AIMS: This study evaluated the treatment of early coronary stent thrombosis with intracoronary urokinase or the platelet glycoprotein IIb/IIIa receptor inhibitor ReoPro (abciximab). METHODS AND RESULTS: Seventy-four patients (126 stents) were treated immediately after identification of early (0-30 days) coronary stent thrombosis. Twenty-nine patients were treated with intracoronary urokinase (UK) (UK alone in 19; UK and additional balloon angioplasty in 10) and another 45 patients were given ReoPro((R)) (abciximab) (0.25 mg/kg as a bolus alone in 26, abciximab with additional balloon angioplasty in 19) within 30 days of stent implantation. TIMI grade 3 flow was obtained in 23 patients (79%) in the UK group and in 38 (84%) in the abciximab group (nonsignificant). Three patients (10%) in the UK group and one (2%) in the abciximab group underwent repeat percutaneous transluminal coronary angioplasty (PTCA) (nonsignificant). Five patients (17%) in the UK group and three (7%) in the abciximab group were referred for urgent coronary artery bypass graft surgery (CABG) because of residual thrombus and refractory ischemia (nonsignificant). Repeat revascularization was necessary in eight patients (28%) in the UK group versus four (9%) in the abciximab group (p < 0.05). Five patients (17%) in the UK group and eight (18%) in the abciximab group developed myocardial infarction (nonsignificant). Five patients (17%) in the UK group (cardiogenic shock (three), cerebral hemorrhage (one) and pneumonia (one)) and three (6.6%) in the abciximab group (cardiogenic shock (two), heart failure (one)) died within 30 days (nonsignificant).

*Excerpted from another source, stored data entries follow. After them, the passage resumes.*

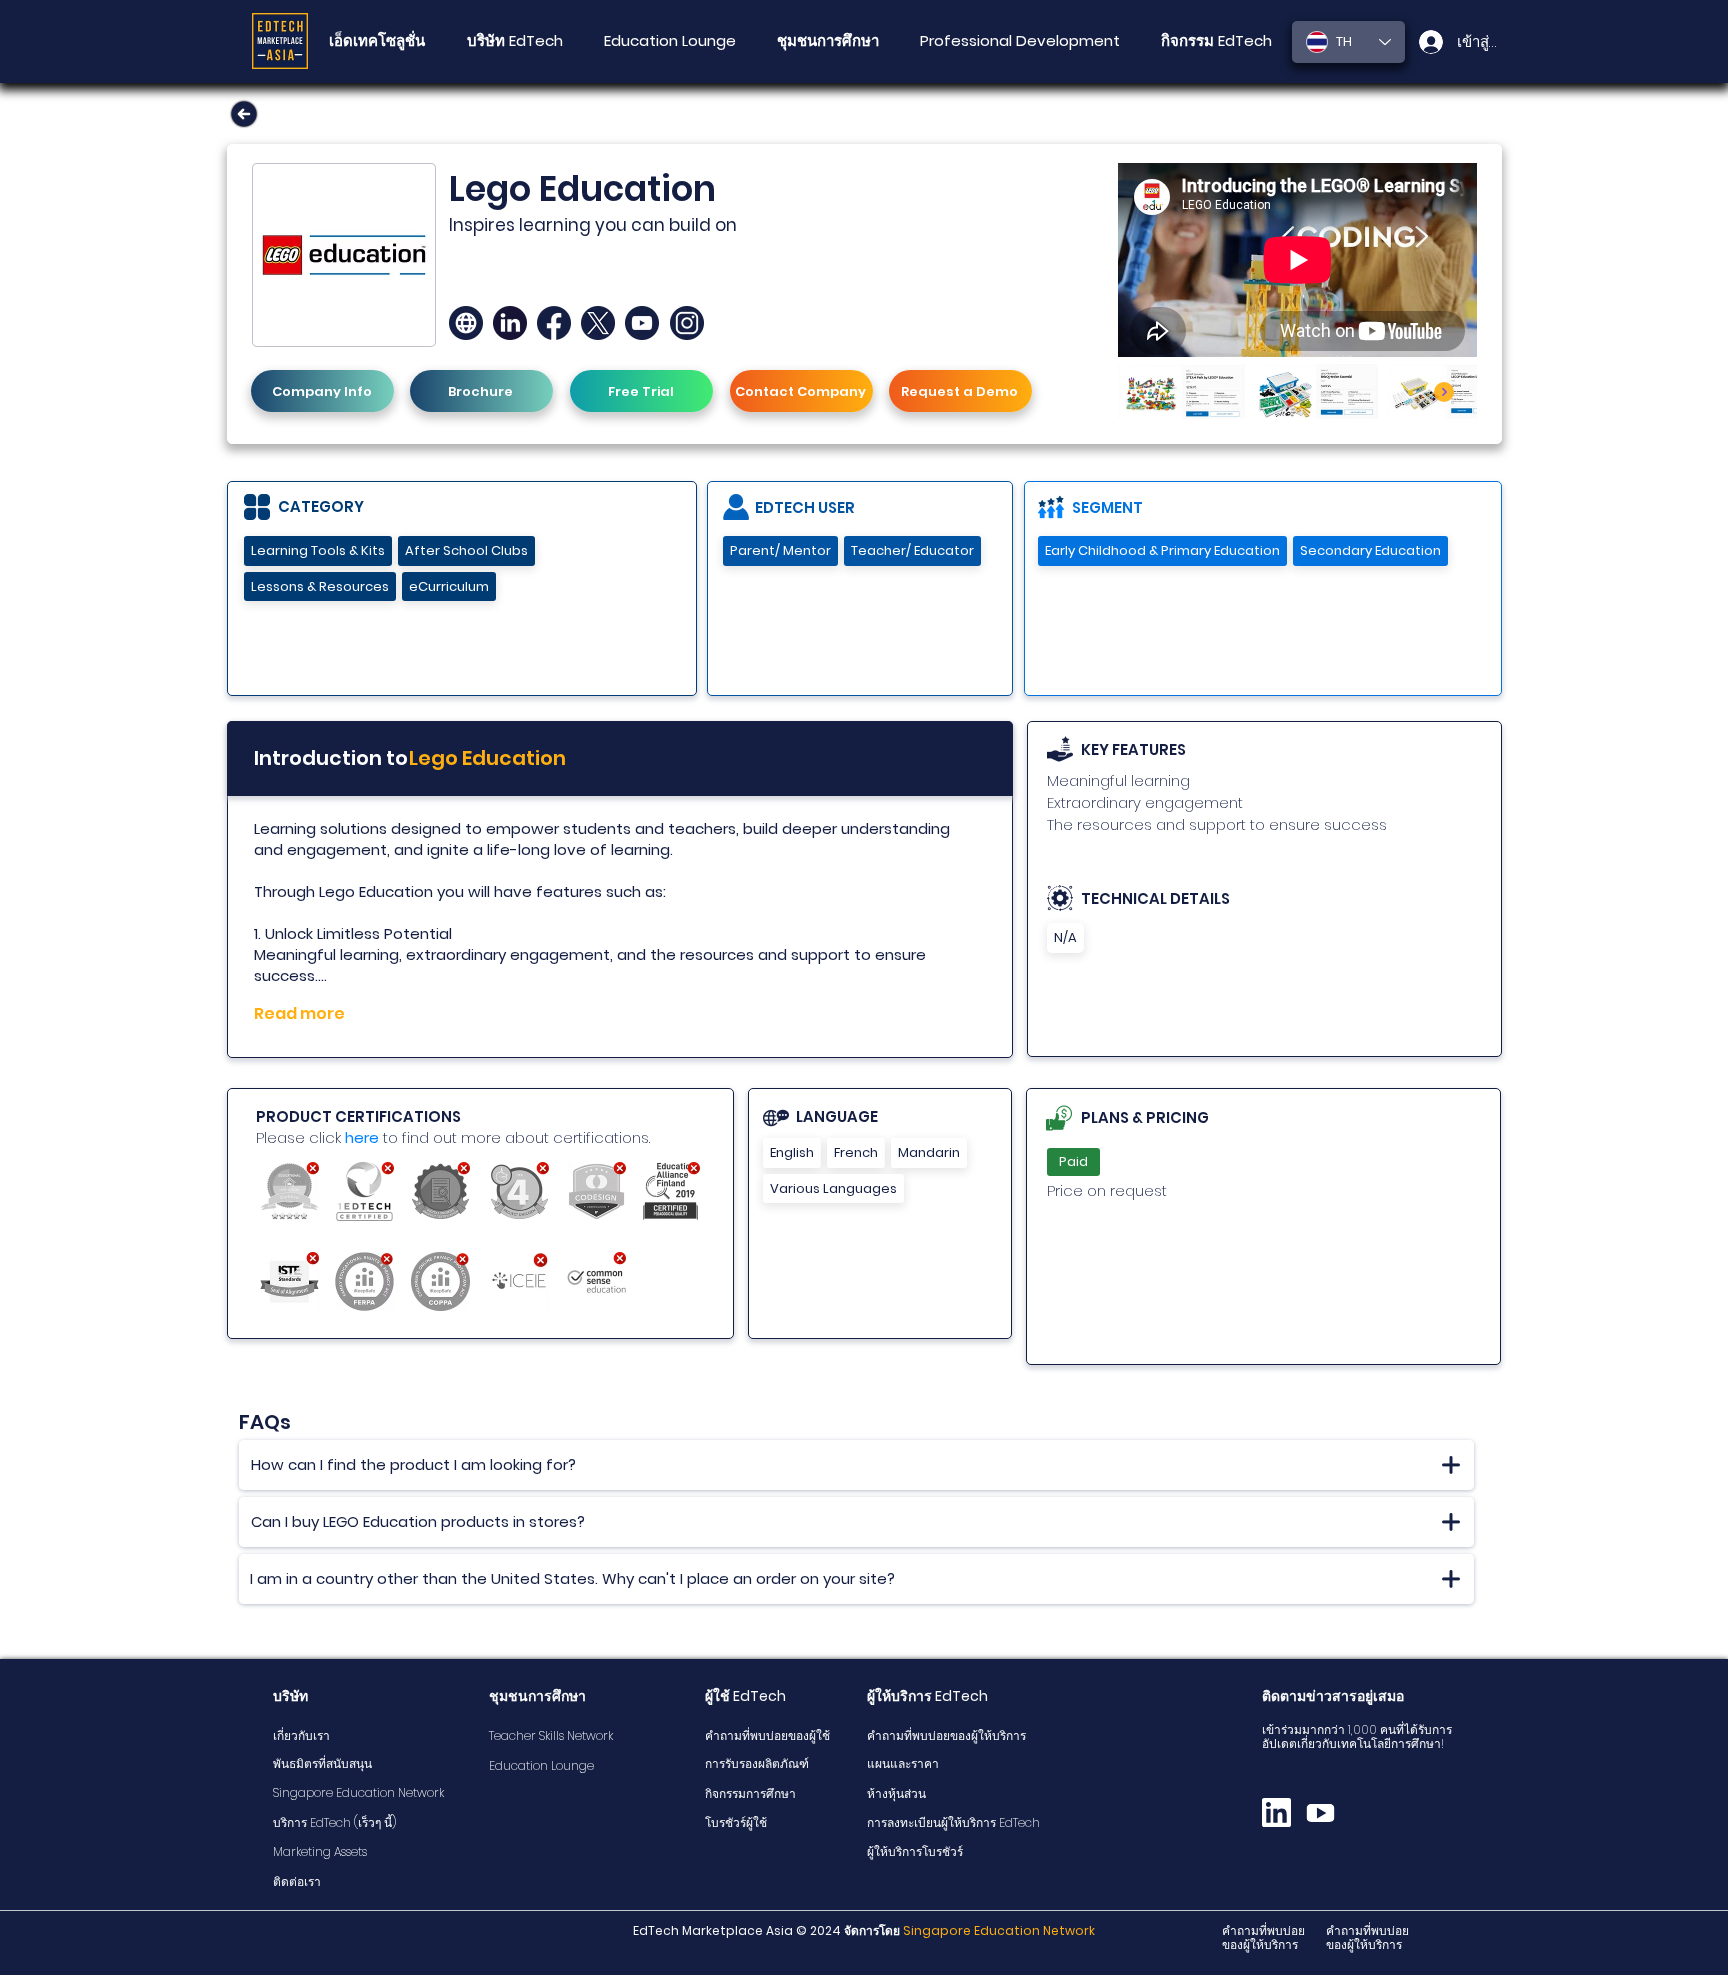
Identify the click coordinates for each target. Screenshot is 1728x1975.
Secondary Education (1370, 550)
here (362, 1137)
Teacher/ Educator (912, 550)
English (792, 1152)
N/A (1065, 937)
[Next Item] (1444, 392)
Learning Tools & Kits (318, 550)
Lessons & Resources (320, 586)
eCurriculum (449, 586)
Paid (1073, 1161)
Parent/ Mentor (780, 550)
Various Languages (833, 1188)
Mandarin (929, 1152)
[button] (827, 41)
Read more (299, 1013)
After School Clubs (466, 550)
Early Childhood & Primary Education (1162, 550)
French (856, 1152)
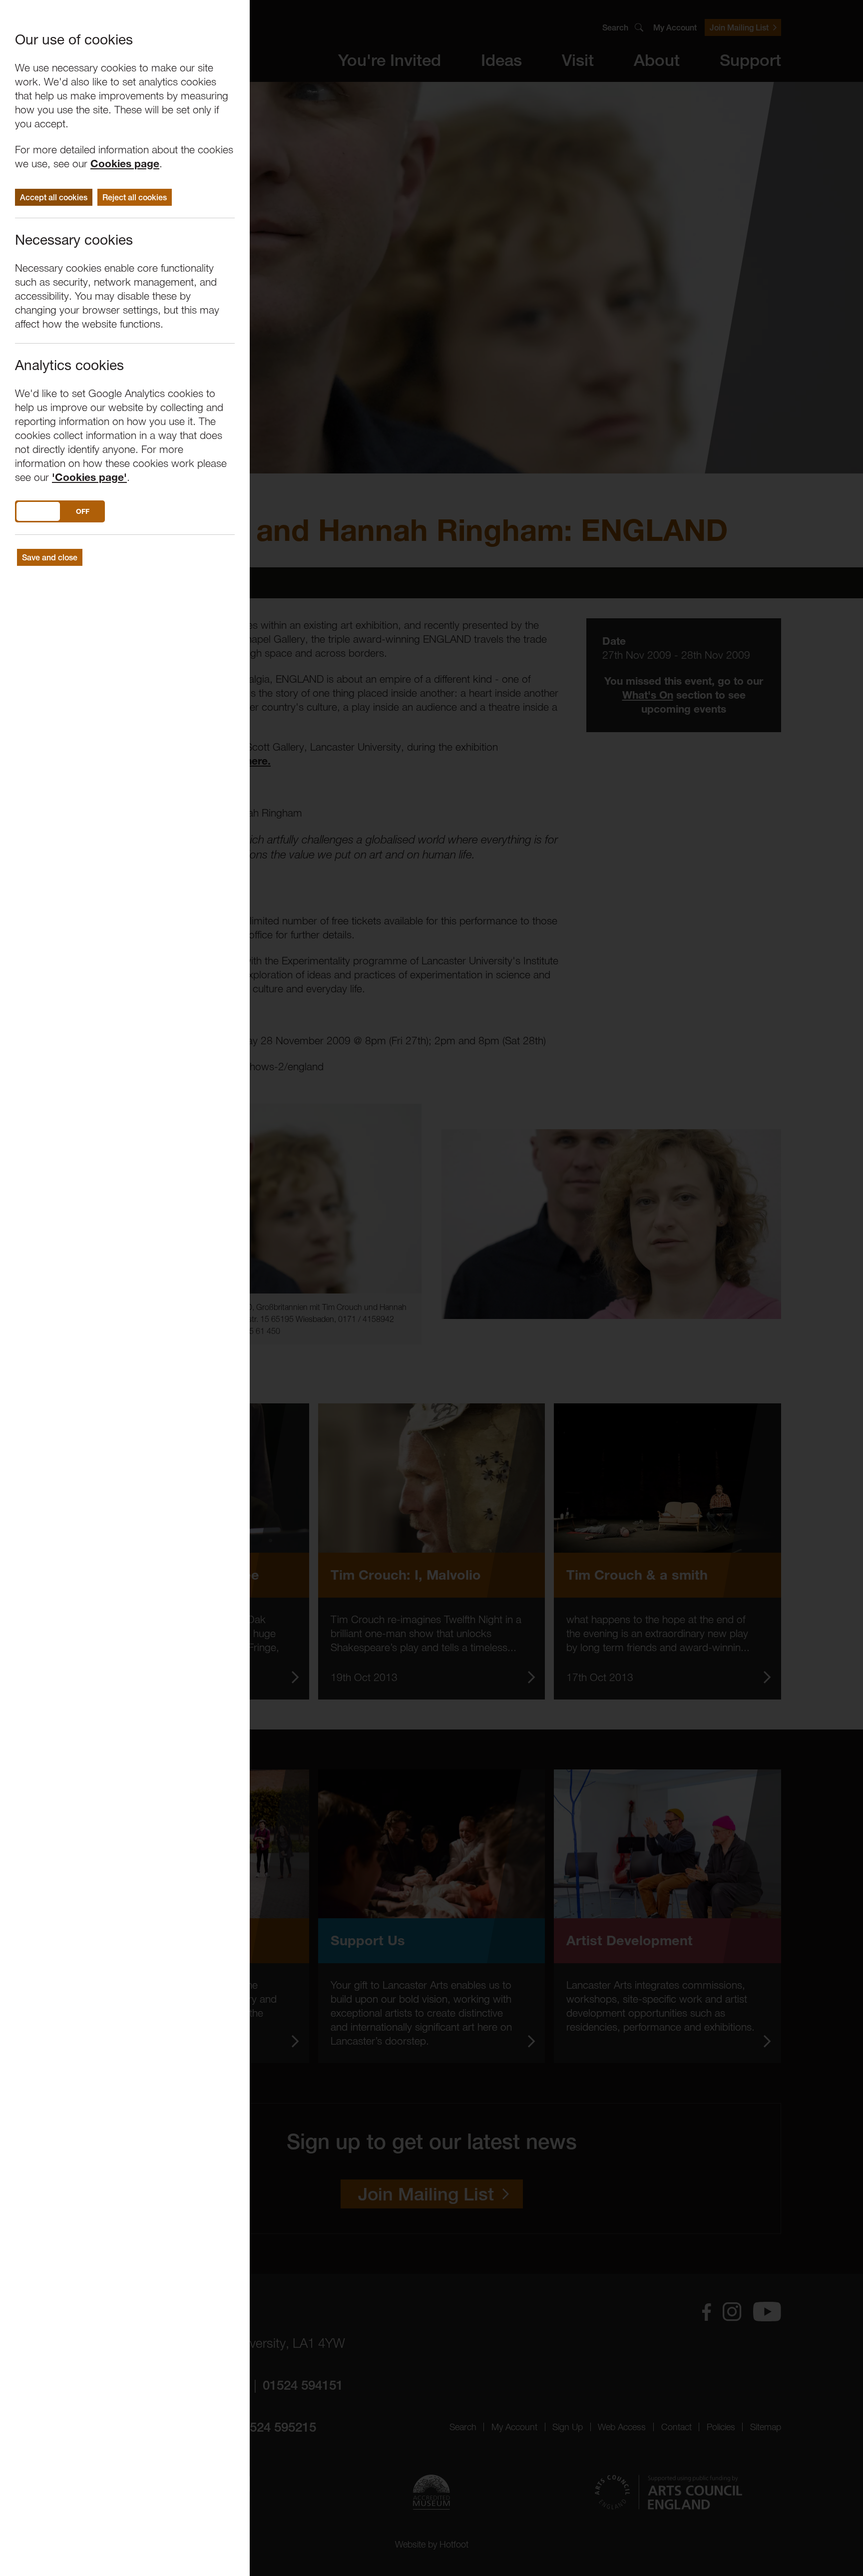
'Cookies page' (89, 477)
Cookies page (124, 163)
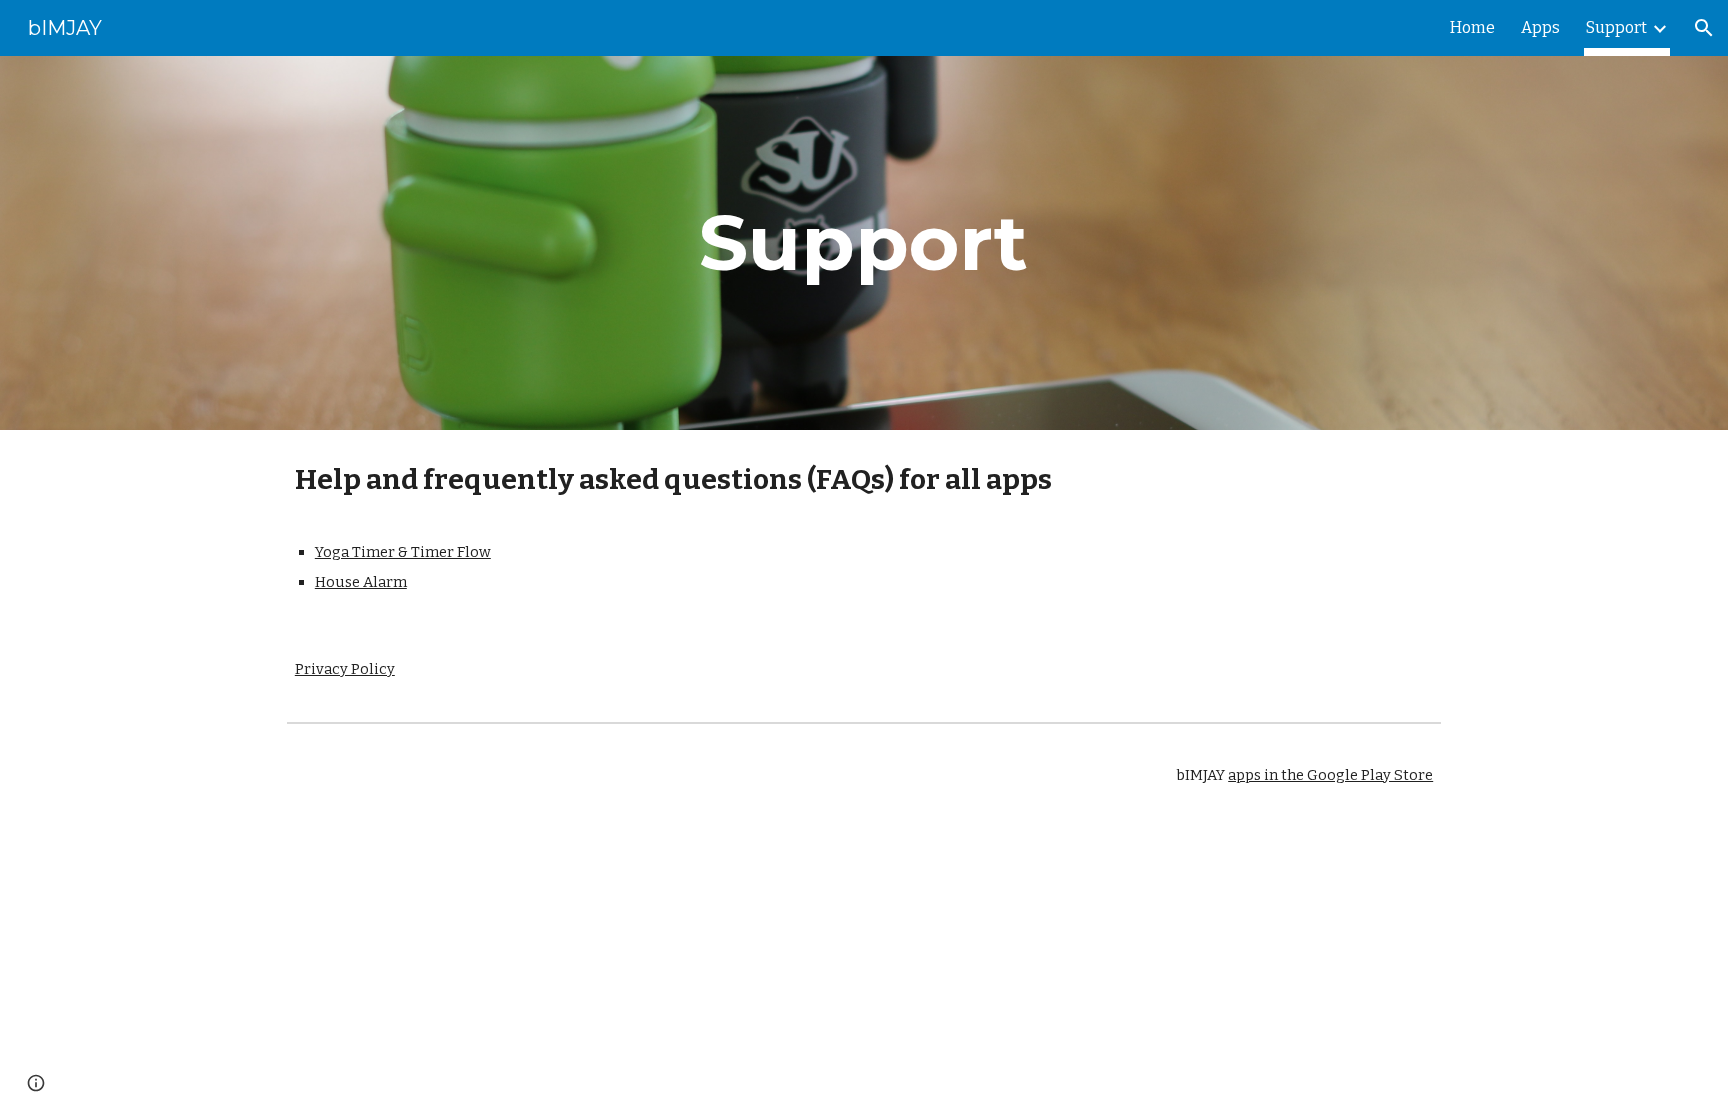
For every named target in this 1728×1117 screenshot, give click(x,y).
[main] (864, 243)
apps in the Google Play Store (1330, 775)
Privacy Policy (345, 669)
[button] (1704, 28)
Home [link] (1472, 27)
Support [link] (1616, 27)
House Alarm (361, 582)
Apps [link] (1540, 27)
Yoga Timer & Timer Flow (403, 552)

Overall, noncardiac complications (bleeding including surgical repair of groin) were observed in 11 patients (38%) in the UK group and three (7%) in the abciximab group (p < 0.001). CONCLUSION: Compared to urokinase, abciximab reduced the need for repeat revascularization procedures and the risk of noncardiac events, including bleeding complications in patients with early coronary stent thrombosis.